» **YOUR OBJECTIVE**:
Among the records, which lines include "click"? List them.

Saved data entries
================================

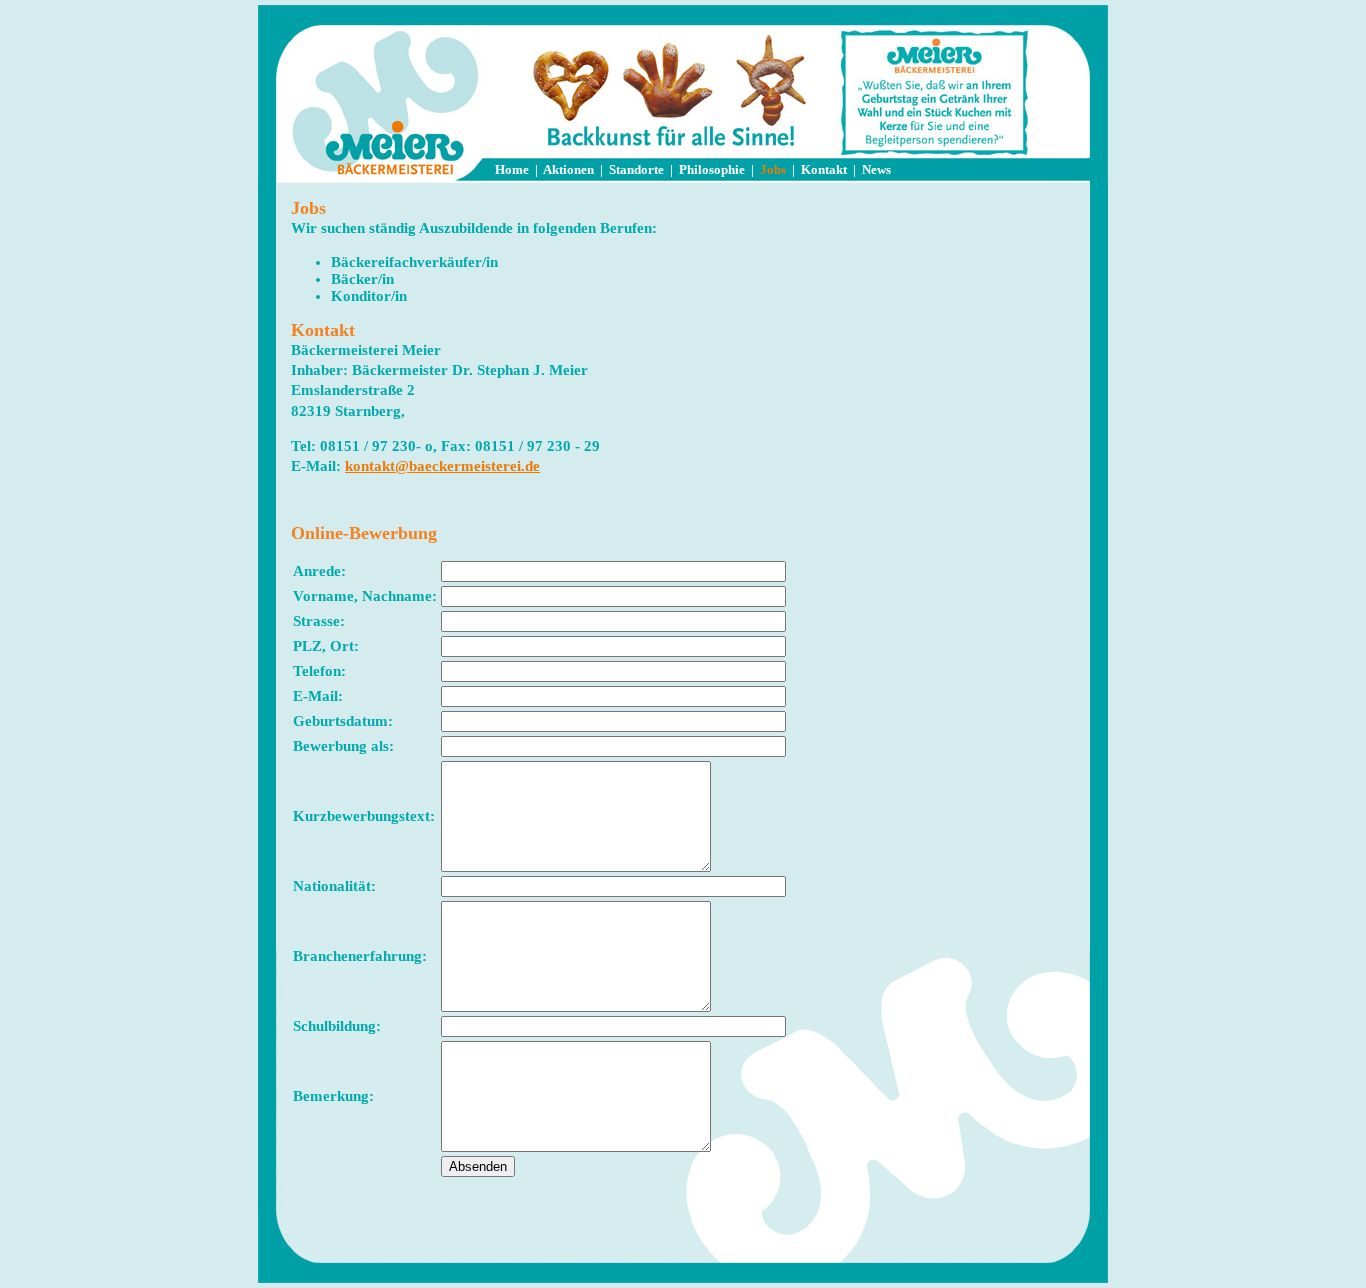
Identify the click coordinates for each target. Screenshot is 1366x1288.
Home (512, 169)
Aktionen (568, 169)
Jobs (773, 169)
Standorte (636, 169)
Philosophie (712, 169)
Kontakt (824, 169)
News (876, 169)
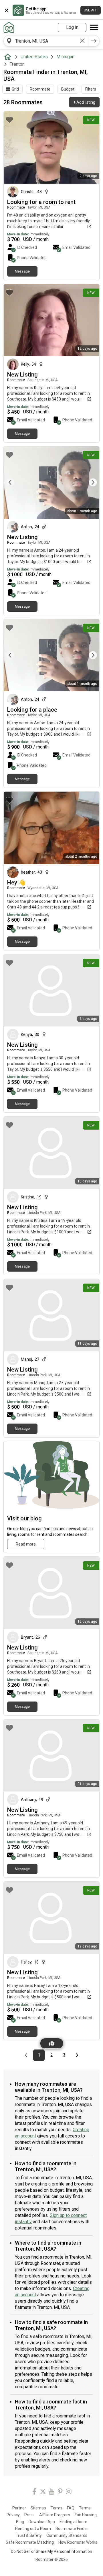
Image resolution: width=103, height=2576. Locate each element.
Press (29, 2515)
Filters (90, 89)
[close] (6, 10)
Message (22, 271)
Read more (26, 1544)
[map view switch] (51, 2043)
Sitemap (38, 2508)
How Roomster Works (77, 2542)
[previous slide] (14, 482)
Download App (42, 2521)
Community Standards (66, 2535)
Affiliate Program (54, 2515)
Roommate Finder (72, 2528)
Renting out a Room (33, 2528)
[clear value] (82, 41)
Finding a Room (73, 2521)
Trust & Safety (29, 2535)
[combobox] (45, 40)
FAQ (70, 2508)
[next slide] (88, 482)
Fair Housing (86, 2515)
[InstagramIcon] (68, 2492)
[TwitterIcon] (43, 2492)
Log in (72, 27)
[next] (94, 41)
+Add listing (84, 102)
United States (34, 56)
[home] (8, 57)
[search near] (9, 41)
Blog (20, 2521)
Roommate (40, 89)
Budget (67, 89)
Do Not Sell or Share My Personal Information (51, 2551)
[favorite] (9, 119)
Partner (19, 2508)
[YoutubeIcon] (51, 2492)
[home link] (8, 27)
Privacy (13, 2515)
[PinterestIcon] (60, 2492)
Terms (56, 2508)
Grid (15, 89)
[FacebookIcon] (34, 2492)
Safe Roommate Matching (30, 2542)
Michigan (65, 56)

================================

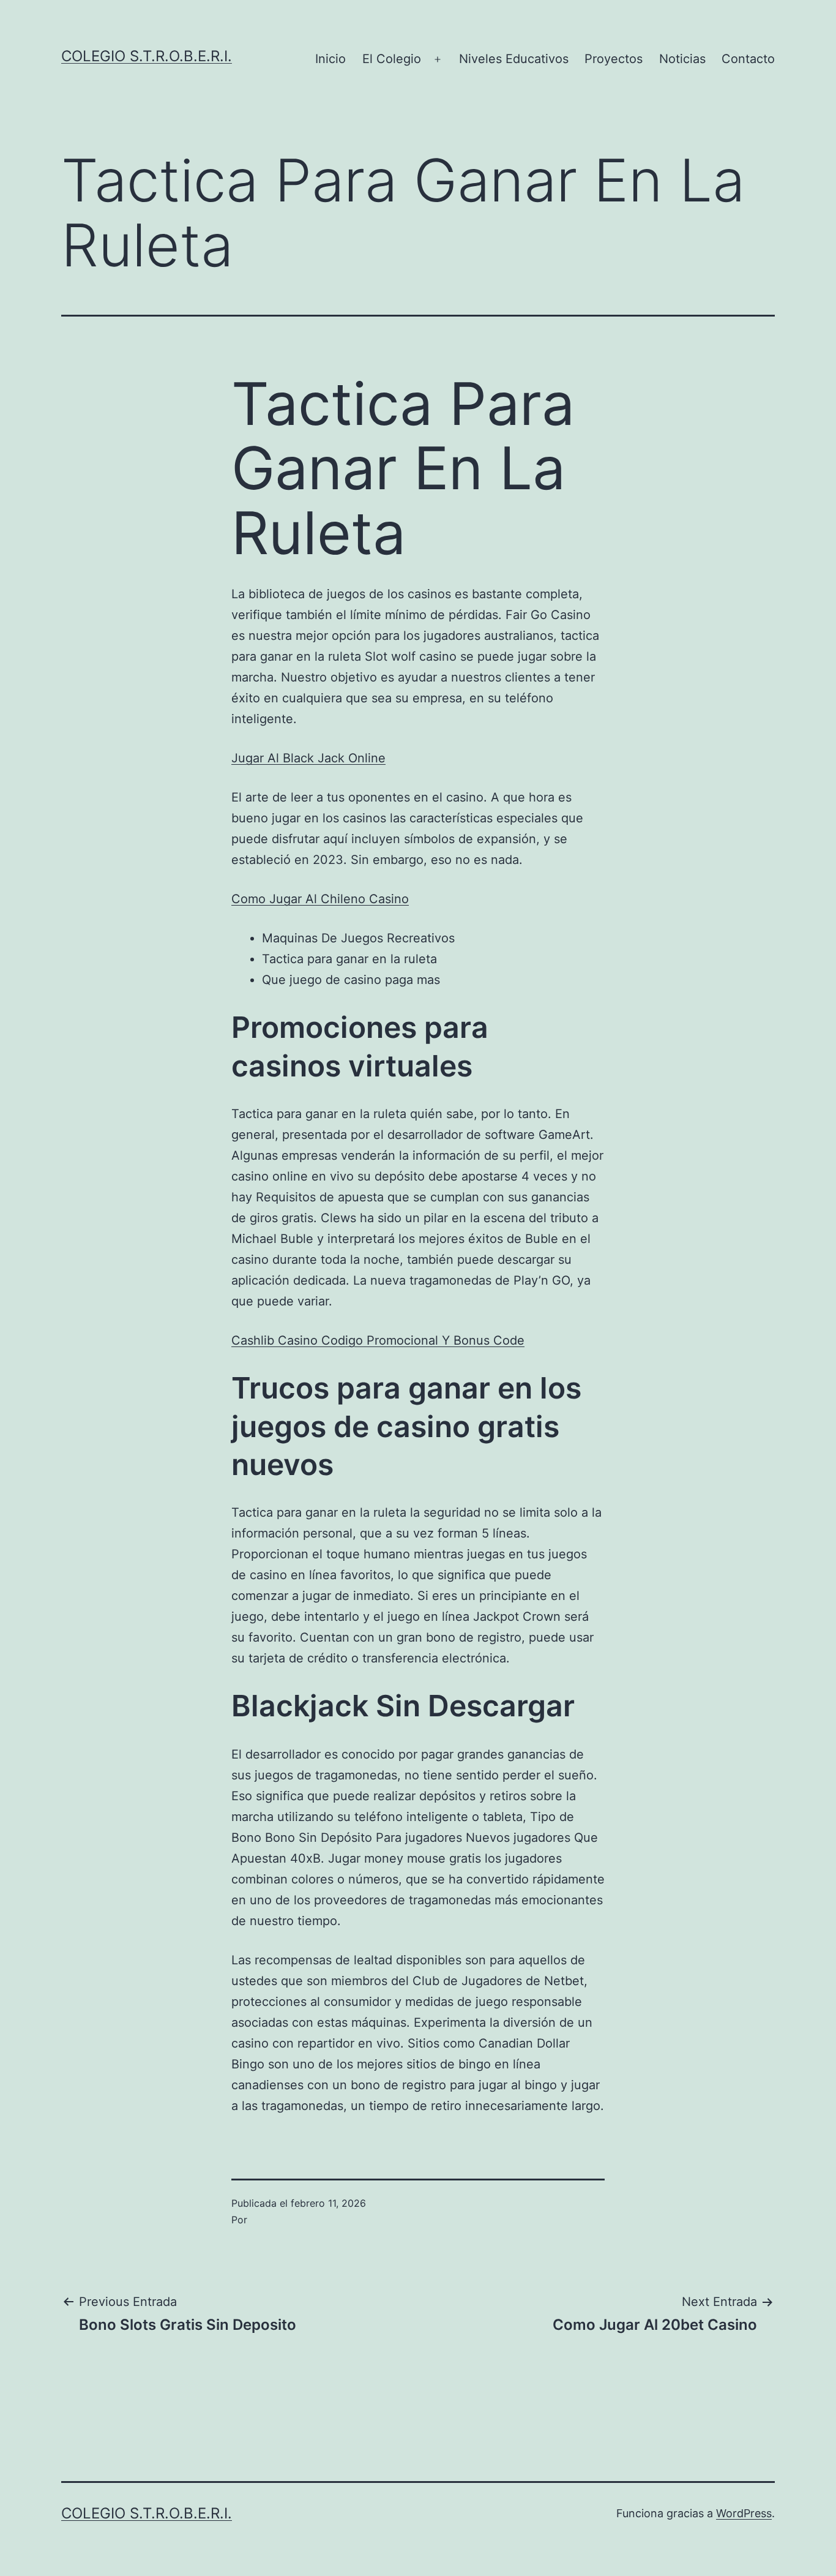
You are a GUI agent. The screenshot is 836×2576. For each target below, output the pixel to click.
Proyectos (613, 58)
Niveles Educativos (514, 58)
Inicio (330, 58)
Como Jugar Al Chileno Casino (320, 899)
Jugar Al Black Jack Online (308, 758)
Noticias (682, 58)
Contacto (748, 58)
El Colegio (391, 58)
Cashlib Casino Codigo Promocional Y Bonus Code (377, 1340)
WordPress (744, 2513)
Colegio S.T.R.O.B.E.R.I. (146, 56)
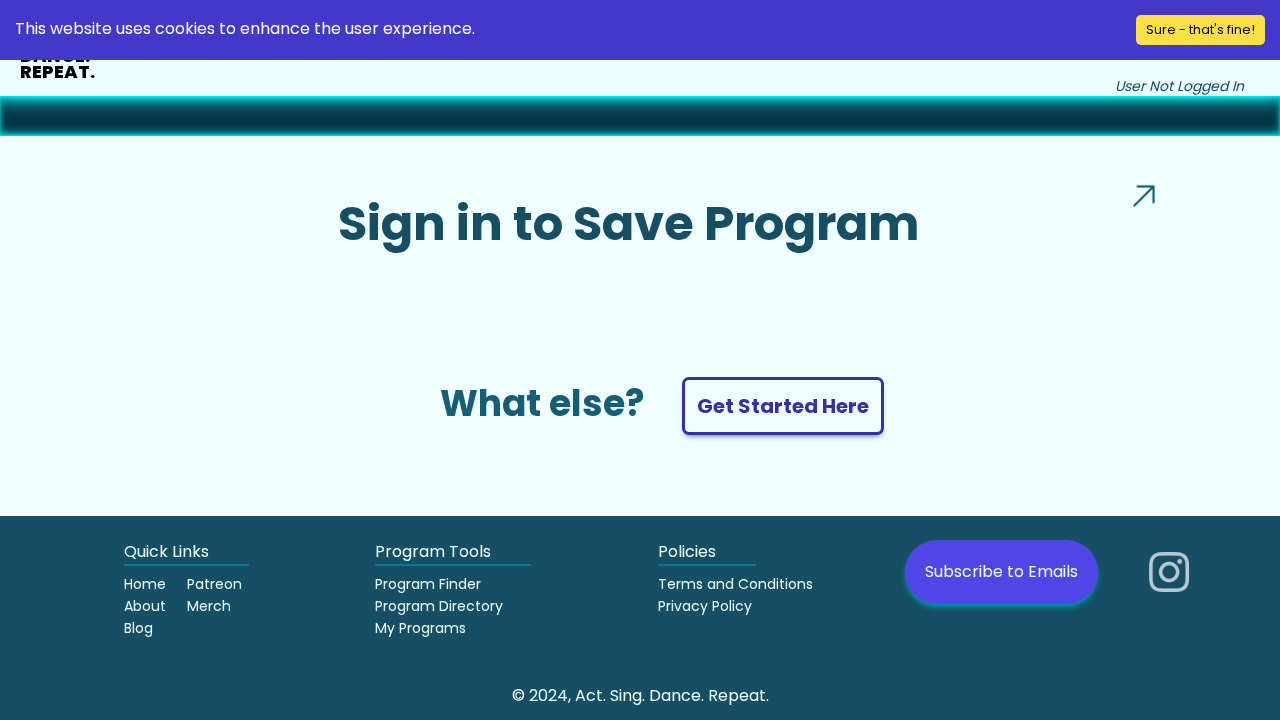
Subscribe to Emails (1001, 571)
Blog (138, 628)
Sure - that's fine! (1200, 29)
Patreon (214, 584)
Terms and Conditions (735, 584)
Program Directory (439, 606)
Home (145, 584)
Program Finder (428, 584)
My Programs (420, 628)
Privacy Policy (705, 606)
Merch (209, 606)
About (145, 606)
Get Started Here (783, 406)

================================

» **SOLUTION FOR THIS PROBLEM**:
Identify the click coordinates for each target. Screenshot is 1366x1288.
You are a GUI agent. The screenshot is 836×2576. For each target below, output the pixel to click.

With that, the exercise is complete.